Home  >  Article  >  Technology peripherals  >  ChatGPT: the fusion of powerful models, attention mechanisms and reinforcement learning

ChatGPT: the fusion of powerful models, attention mechanisms and reinforcement learning

WBOY
WBOYforward
2023-05-08 18:16:091181browse

This article mainly introduces the machine learning model that powers ChatGPT. It will start with the introduction of large language models, delve into the revolutionary self-attention mechanism that enables GPT-3 to be trained, and then delve into reinforcement learning from human feedback. is the new technology that makes ChatGPT outstanding.

Large Language Model

ChatGPT is a type of machine learning natural language processing model for inference, called a large language model (LLM). LLM digests large amounts of text data and infers relationships between words in the text. Over the past few years, these models have continued to evolve as computing power has advanced. As the size of the input data set and parameter space increases, the capabilities of LLM also increase.

The most basic training of a language model involves predicting a word in a sequence of words. Most commonly, this is observed for next token prediction and masking language models.
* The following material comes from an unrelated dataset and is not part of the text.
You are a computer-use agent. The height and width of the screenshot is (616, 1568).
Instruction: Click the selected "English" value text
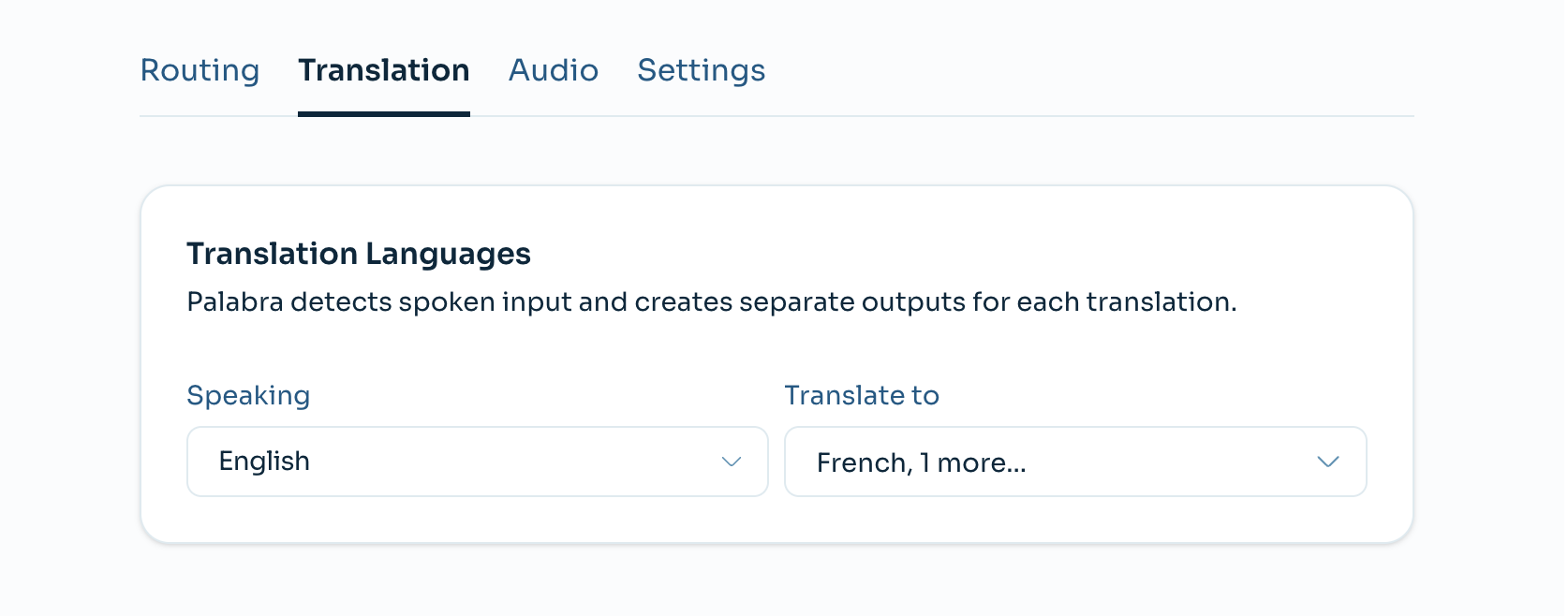pos(264,462)
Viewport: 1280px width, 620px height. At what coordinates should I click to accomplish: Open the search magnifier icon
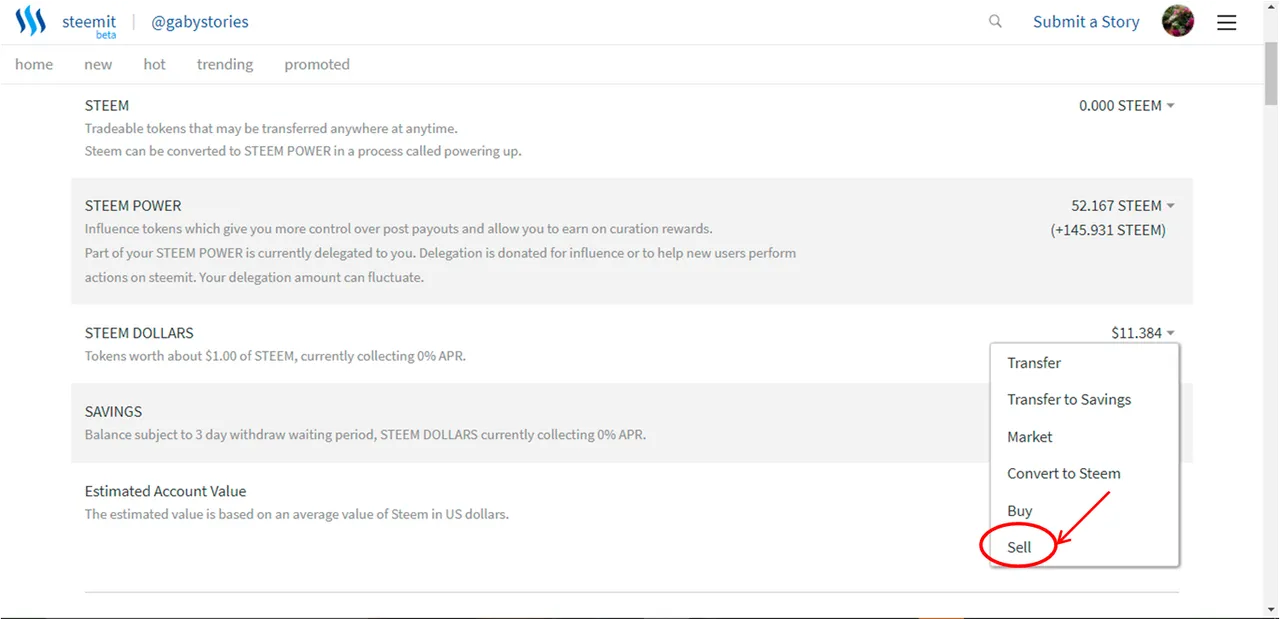[x=995, y=21]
ChatGPT: the fusion of powerful models, attention mechanisms and reinforcement learning

Generated next token prediction and arbitrary example of masked language model

In this basic ranking technique, usually through long short memory (LSTM) ) model, which fills in the gaps with the statistically most likely words given the environment and context. This sequential modeling structure has two main limitations.

  1. The model cannot give more weight to some surrounding words than others. In the example above, while "reading" may be most commonly associated with "hate", in the database "Jacob" is probably an avid reader and the model should value "Jacob" more than "Jacob" Read” and choose “love” over “hate”.
  2. Input data are processed individually and sequentially, rather than as a whole corpus. This means that when training an LSTM, the window of context is fixed and only extends beyond a single input for a few steps in the sequence. This limits the complexity of the relationships between words and the meanings that can be drawn.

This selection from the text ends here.